An hour later he sent me another email demanding that I reply to his first email immediately after I open it. He did sound very weird and so I replied to him and thanked him for the day and the tour. To which he replied almost instantly telling me that he “had an unforgettable time”, and that he “needs to come see me right now in my hotel”. I was rather speechless (and disgusted) when I read it, however I didn’t bother to reply anything at all. He continued to send me an email or two almost every week, and I kept deleting them, until one day I finally replied and told him that if he won’t stop bothering me I will report him. Which he did, thankfully.
After a day and a half in Mumbai, I caught a flight to the city of Chennai, which is in the South of India. You would think that India is a one large country – but what a difference there is between the South and the North! The South of India is definitely the “best” part of India (or at the very least – the safest!).
People there seem to be much more friendly to foreigners, open, they look you in the face AND they smile at you – both men and women; there are many more tourists walking by themselves on the streets of the city, and in general there is a much more relaxed and fun atmosphere.

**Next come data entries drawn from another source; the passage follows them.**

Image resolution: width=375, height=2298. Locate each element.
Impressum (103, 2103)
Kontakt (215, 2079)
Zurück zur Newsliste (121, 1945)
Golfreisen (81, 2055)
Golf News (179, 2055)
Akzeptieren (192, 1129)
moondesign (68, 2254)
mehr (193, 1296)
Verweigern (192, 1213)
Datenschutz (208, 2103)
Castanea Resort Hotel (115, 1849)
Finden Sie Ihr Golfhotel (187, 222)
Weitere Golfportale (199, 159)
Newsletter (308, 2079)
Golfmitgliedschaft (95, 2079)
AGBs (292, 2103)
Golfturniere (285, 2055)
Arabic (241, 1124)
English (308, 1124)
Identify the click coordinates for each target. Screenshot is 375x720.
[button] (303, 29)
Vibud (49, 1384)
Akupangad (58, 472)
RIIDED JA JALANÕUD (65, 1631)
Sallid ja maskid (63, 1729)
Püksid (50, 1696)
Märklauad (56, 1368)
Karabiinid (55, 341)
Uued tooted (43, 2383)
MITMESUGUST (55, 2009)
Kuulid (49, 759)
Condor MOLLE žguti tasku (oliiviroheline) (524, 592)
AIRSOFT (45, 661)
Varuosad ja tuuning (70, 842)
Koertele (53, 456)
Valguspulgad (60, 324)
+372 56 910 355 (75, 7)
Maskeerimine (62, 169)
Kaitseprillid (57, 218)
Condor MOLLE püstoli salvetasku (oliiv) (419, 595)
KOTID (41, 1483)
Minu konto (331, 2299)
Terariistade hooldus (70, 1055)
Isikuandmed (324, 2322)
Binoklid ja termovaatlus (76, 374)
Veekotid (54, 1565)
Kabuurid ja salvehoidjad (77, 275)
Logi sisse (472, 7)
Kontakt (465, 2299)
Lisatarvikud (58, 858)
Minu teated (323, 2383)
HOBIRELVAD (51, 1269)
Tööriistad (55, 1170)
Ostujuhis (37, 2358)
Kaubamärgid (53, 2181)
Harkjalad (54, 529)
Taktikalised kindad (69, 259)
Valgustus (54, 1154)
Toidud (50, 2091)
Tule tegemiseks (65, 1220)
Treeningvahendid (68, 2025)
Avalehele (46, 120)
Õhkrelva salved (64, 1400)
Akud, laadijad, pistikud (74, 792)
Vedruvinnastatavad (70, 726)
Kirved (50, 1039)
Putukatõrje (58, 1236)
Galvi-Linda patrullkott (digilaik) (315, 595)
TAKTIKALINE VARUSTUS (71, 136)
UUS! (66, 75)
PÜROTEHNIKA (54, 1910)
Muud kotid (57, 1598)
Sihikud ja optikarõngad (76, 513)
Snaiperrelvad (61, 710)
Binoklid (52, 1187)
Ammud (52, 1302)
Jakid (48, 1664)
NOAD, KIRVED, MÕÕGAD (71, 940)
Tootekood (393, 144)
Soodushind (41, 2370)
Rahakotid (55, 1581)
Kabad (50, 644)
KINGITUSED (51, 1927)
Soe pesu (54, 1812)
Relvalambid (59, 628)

I spent three more days in Chennai, and went on two more sightseeing tours. The tour guide in Chennai turned out to be one of the nicest and most professional tour guides that I’ve ever met, and I felt completely at ease with him.
We did a tour of the city and saw all of the major sites in Chennai, which is actually one of the top five largest cities in India. So it does seem to be true what they say – if you want to go to India alone and feel somewhat safe – go to the South. I would warn you though about the weather – make sure that you are coming here in the right season, as it can get rather overwhelmingly hot and humid, especially in the Summer.
So what else can I tell you about my general impressions of India? One thing for sure – as a woman (alone or in a company) you will get stares. In the North – they will be intimidating, and even feel threatening, in the South they will be more friendly (or at the very least – curious or “passive”).
Unfortunately, men in India have very little basic manners, especially in comparison to that of their compatriots in Europe. Not a single one of them held a door in a building for me even once. They can also cut you in line, step on you, fart and burp next to you, can look at you inappropriately and make inappropriate comments.
The fact that women get very little respect, if any at all is extremely sad, because Indian women are just as beautiful, intelligent, and deserving of opportunities and respect as any women in the rest of the World. However to say that men are guilty and the women are just innocent victims is to say nothing much. Indian is a very complex and multilayered society, and it is a woman who raises her son after all.
Would I return to India again as a solo female traveler? Most definitely not. Would I return there in a company? Sure I would – as there is so much to India that you just cannot cover in one visit even if you stay there for a couple of months. India is beautiful, it is rich in its culture, traditions, clothing, cuisine, and its art; it is full of amazing, hospitable, kind and warm people. It’s a very special place that will mean different things for every single one of us who visits.
I heard that you have to go to India with “an open heart” to fully appreciate what it has to offer, I would add to that – go there prepared with the right kind of information, take some proper precautions, and just know what is awaiting you, so you don’t get totally shocked and confused.